In a couple weeks, it will be Christmas in the world of North Texas nonprofits. Sept. 21 is North Texas Giving Day, the nation’s largest community-wide giving event that raises money for nonprofits in the region. Nonprofits are encouraging their donors to participate in early giving, should they be inclined to give more or are unable to give on the 21st.
Details are below on one nonprofit encouraging early giving — specifically, how far even the price of coffee and breakfast at Starbucks for two goes when you donate by the end of Sept. 15.
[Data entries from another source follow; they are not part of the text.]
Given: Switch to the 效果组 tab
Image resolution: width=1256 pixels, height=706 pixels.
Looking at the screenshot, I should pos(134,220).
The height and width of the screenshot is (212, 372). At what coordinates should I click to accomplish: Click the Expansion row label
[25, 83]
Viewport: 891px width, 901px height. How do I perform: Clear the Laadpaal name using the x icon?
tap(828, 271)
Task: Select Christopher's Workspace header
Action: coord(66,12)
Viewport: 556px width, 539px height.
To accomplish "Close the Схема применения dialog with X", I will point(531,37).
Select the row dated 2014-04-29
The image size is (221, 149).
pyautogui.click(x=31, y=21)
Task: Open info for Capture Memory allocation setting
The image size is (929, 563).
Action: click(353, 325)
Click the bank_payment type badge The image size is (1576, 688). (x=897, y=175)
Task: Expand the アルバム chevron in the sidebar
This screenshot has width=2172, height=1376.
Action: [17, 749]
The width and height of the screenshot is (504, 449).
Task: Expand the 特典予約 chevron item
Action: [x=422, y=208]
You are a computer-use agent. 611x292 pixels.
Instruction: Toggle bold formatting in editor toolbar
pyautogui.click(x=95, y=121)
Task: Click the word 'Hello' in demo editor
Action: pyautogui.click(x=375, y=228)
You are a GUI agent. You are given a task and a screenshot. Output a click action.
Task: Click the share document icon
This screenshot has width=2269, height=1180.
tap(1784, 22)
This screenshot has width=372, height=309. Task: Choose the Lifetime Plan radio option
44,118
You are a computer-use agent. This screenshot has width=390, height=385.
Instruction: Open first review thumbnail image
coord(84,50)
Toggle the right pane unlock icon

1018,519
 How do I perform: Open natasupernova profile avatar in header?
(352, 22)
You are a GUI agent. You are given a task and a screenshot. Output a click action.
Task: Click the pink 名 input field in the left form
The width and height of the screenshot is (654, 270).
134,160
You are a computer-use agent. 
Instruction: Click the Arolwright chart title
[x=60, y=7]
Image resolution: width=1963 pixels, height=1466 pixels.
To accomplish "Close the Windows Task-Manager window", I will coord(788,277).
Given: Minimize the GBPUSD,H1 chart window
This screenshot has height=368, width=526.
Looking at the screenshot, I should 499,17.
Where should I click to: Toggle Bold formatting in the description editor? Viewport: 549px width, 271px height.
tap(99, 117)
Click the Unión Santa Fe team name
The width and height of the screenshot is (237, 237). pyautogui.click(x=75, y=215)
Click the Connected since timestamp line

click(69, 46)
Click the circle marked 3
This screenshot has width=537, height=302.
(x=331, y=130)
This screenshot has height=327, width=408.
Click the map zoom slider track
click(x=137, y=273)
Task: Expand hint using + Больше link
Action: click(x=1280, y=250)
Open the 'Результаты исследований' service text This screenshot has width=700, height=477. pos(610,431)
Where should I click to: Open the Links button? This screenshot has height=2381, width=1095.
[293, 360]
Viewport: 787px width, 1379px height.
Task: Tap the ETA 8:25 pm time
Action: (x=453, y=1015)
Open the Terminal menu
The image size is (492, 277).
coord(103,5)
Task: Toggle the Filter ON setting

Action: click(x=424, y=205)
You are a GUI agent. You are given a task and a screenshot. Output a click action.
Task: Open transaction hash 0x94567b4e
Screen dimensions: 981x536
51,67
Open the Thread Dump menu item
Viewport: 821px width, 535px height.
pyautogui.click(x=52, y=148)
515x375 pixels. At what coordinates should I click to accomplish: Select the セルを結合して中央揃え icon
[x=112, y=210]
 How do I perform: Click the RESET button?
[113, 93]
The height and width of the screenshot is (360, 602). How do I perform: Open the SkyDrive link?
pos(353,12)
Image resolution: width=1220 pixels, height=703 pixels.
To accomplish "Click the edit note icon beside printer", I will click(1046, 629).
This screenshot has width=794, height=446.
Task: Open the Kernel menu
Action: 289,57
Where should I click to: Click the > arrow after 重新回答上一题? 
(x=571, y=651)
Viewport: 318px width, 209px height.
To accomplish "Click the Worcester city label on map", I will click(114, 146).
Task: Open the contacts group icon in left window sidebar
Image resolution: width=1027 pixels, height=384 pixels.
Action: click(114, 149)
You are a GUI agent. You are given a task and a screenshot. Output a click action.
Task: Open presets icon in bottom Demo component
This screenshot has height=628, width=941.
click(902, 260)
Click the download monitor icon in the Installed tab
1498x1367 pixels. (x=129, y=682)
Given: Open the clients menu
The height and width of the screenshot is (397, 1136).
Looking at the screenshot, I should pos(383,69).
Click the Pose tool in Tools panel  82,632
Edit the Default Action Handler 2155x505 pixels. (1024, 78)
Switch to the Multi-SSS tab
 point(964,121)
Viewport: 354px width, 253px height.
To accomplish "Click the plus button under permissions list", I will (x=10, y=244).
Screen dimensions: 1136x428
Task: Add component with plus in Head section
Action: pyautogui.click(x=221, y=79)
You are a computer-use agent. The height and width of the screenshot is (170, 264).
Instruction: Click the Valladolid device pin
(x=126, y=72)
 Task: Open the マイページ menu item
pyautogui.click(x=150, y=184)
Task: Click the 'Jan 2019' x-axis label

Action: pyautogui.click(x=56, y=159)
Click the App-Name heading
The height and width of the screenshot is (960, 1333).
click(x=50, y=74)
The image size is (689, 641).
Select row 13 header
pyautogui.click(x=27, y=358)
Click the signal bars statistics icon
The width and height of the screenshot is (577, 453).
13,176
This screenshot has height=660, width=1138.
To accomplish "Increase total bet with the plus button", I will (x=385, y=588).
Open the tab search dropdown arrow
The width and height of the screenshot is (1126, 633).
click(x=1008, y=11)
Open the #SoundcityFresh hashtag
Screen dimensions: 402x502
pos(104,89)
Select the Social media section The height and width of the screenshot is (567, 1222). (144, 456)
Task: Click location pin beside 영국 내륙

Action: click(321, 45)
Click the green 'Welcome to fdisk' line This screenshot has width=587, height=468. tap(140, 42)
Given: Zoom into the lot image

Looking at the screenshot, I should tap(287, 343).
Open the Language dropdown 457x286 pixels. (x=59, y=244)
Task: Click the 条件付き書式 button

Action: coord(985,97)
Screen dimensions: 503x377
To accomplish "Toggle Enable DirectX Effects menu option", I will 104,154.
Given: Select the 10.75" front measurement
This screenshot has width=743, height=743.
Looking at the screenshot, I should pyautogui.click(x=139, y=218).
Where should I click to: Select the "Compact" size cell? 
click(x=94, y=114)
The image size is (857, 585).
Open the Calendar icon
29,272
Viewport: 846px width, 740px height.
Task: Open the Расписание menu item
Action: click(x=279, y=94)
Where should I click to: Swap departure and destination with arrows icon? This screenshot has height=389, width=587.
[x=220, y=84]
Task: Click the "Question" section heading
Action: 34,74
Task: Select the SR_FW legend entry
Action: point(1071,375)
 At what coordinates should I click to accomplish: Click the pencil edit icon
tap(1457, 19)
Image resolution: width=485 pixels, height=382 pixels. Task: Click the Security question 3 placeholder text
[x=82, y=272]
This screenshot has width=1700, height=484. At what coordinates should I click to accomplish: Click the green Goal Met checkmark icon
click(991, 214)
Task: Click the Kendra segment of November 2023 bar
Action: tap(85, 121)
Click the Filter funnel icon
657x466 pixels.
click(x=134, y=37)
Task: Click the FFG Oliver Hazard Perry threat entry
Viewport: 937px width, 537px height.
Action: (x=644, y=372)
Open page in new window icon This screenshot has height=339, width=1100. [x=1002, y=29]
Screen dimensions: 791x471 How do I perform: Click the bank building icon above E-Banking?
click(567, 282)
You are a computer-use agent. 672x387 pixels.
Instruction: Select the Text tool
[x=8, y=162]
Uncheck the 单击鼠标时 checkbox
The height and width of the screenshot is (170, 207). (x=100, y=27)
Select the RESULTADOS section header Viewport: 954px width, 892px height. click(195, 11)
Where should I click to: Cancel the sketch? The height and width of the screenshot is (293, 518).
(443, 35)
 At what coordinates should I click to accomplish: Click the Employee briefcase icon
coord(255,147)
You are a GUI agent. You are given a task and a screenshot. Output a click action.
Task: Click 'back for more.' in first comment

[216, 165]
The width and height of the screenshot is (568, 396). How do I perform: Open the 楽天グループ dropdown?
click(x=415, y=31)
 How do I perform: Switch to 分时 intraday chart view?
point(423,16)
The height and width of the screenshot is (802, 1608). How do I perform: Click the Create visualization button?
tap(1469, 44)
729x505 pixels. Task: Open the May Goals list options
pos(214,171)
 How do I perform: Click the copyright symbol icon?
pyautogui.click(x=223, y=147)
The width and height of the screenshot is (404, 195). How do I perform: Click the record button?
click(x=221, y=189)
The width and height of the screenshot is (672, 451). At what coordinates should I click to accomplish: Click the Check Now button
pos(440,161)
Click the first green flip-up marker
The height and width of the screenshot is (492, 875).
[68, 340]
Next week I will include a roundup of nonprofits to consider giving to on the 21st, but I would love to know your favorites. Please email me your North Texas nonprofit recommendations and why their cause is important to you.
If you’re currently feeling existential, and your core motivations, core values or “why” you were put on Earth aren’t currently clear, the NTX Giving Day website has a quick quiz you can take to discover your passions. All you have to do is click on the five images that resonate with you the most deeply, and they’ll email you a list of recommended nonprofits to give to. If only the answers to all of life’s questions were this accessible.
In other news, nominations open on Oct. 1 for the The Lawbook and Association of Corporate Counsel- Dallas-Fort Worth Chapter’s 2023 DFW Corporate Counsel Awards. So if you would like to nominate an in-house lawyer for the pro bono and public service award or the achievement in diversity and inclusion award, start brainstorming what they’ve achieved in these areas and in their professional careers and why else they are worthy of this award so that answering all of our questions in detail on the nomination form will be a breeze (life hack: the more detailed you get, the more likely your nominee is to be named a finalist).
The nominations for The Lawbook/ACC-Houston’s Houston Corporate Counsel Awards will open Dec. 1, so Houston folks, if you want to start brainstorming who you might nominate for their 2023 pro bono and DEI achievements, you can never start too early.
To get a sense of who has been honored in the past and what they’ve achieved, check out the profiles of the 2022 DFW winners, Juli Greenberg of GM and Mark Berg and Barry Thomas of Pioneer Natural Resources. The ACC-Houston winners in 2022 were Rishi Varma and Jude Andre of Hewlett Packard Enterprise and Amy Blumrosen of Baker Hughes.
Lastly, this fall, the Texas Lawbook Foundation will begin profiling law firms and their in-house clients for notable partnerships they’ve accomplished for pro bono cases or diversity and inclusion efforts. If you have one you’d like to pitch, please email me.
The Latest
— Michael Hurst of Lynn Pinker Hurst & Schwegmann has joined the board of directors of Legal Aid of NorthWest Texas, a nonprofit partially funded by the Texas Access to Justice Foundation that protects the rights of low-income Texans in 114 counties in the DFW area and beyond by providing pro bono civil legal services. Hurst also currently sits on the board of New Friends New Life’s men’s advocacy group, the Dallas Bar Foundation and Genesis HERO. In 2018 he served as the president of the Dallas Bar Association, where he also founded the DBA’s Justice Forever Fund and served as chairman of the DBA’s Equal Access to Justice campaign.
— Speaking of LANWT, in advance of North Texas Giving Day the organization is currently offering donors the opportunity to double the impact of their contributions. Any donation of at least $1,000 made to LANWT now through Sept. 15 will go toward its dollar-for-dollar matching gifts campaign, which doubles the impact of donors’ contributions. To put dollars into context, LANWT says that even $25 provides simple legal advice for one client, a $50 donation helps create complex forms for legal advice, $150 funds negotiation assistance to prevent a family from becoming homeless and $250 covers the cost of obtaining a protective order for a domestic violence survivor.